Opinions, experiences, current geographic location and ability to find hilarious links are what set one tweeter apart from the next. The platform itself evolved from a simple ‘status update’ tool to a flourishing ecosystem of people interacting, sharing and discovering.
As with any ecosystem there are those on top and those at the bottom. The higher you are the more active followers and influence you’ll have. This is a fairly useless observation for those who use Twitter to find news and check up on friends. But for people who use Twitter to interact with a community, market their product or service or research a segment of people, analyzing a Twitter account is a top priority.
Here’s a few tools that’ll will check out your Twitter, tell you what’s going on in the world and how much power you hold in it.
This is a cool web app that displays your recent interactions, and the interactions of those people in spider map.
The map itself is completely interactive allowing the user to click on other people displayed to bring up their maps. The display can be dragged for navigation as well as zoomed in on and out of.

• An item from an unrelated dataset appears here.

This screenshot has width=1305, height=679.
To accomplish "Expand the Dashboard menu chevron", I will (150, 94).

MentionMapp looks cool and works really well. It doesn’t go into great detail about a particular users influence but does accurately map out who that person talks to, how often and what kind of connections they have built up.
I use this tool to keep an eye on the relationships I build up on Twitter and to see if there are people my friends follow that I should too.

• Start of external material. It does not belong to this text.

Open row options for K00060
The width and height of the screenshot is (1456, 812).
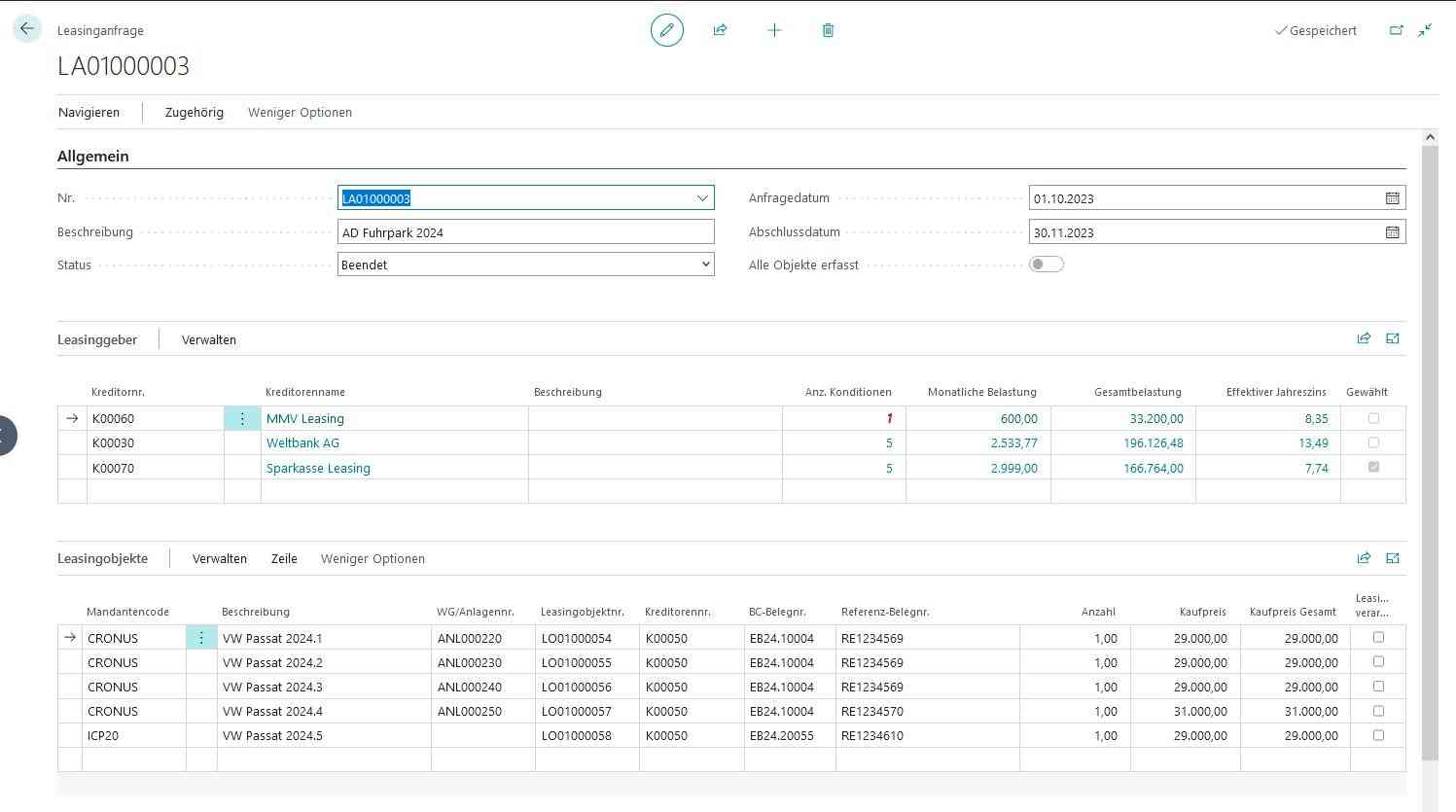click(242, 418)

This web app is for those among us who’d like to know how much they use Twitter, how often and what kind of patterns their tweets have stamped out.

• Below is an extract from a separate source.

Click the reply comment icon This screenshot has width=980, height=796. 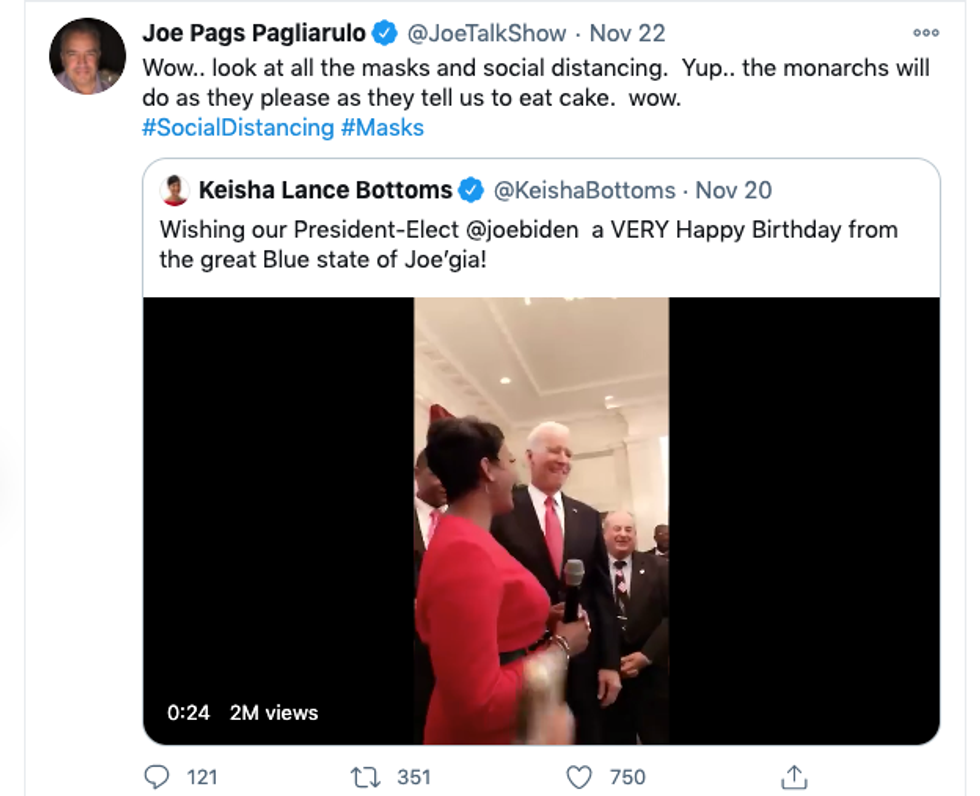tap(156, 777)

Basic information is displayed first such as tweets per day (tpd) and tweets per month (tpm).
Tweet Stats goes into greater detail by analysing the timing of our tweets on certain days to pinpoint our most active times during the week. You can also check out the ‘tag cloud’ which displays your most used #hashtags.
Other areas of our tweeting also get attention such as our conversations (which users do we @reply to most) and which method we use to access Twitter. The design of this app could be a lot better but overall it’s a solid source of your Twitter statistics.
Quite a basic idea but an idea solution for any journalist, blogger, researcher or marketer who needs to monitor a developing situation.
Presently, clicking on a trending topic on Twitter will reveal the most popular tweets along with a few from people connected to you in some way (followers, nearby etc..). While this is handy it’s not very practical for getting second by second updates on a developing new story or online trend.
Monitter allows users to search for a keyword (multiple keyword columns can be open at one) and displays every single tweet posted.
For busy topics it can be hard to keep up with the tsunami of tweets so it’s best to keep multiple columns open with narrower search terms.
An invaluable tool for those who like to know what’s happening, as it happens.
For anyone interested in how much weight their tweets carry, Klout is the tool for the job. It looks at every aspect of your Twitter account from follower numbers, retweet trends, interactions and conversations taking place about you.
They’ve developed a scale on 1-100 where your Klout score will place. A score of 40 indicates an average Twitter klout. As you can see I’m hovering just above that.
A score of 60 indicates a medium amount of influence probably in a specific niche or industry.
Then comes the big players such as @BarackObama and @LadyGaGa who will have a Klout score of 100. These guys influence millions of people with every single tweet and have enough force to get a topic trending within minutes.
This one is for the bookworms. Instead of analysing your Twitter feed for the benefit of business, why not do it for you.
BookRx analyses your tweets and figures out what kind of things interest you the most. It then further analyses these tweets and those of others similar to you, along with the books these people read and tweet about. From this, lists of suggestions for each category are generated.
I really like BookRx because it goes beyond the boring blog post that follow the ‘10 books for people who lie XYZ’ and generate a list just for you. What’s more, many of the books will be unheard of or popular titles you simply wouldn’t have considered reading.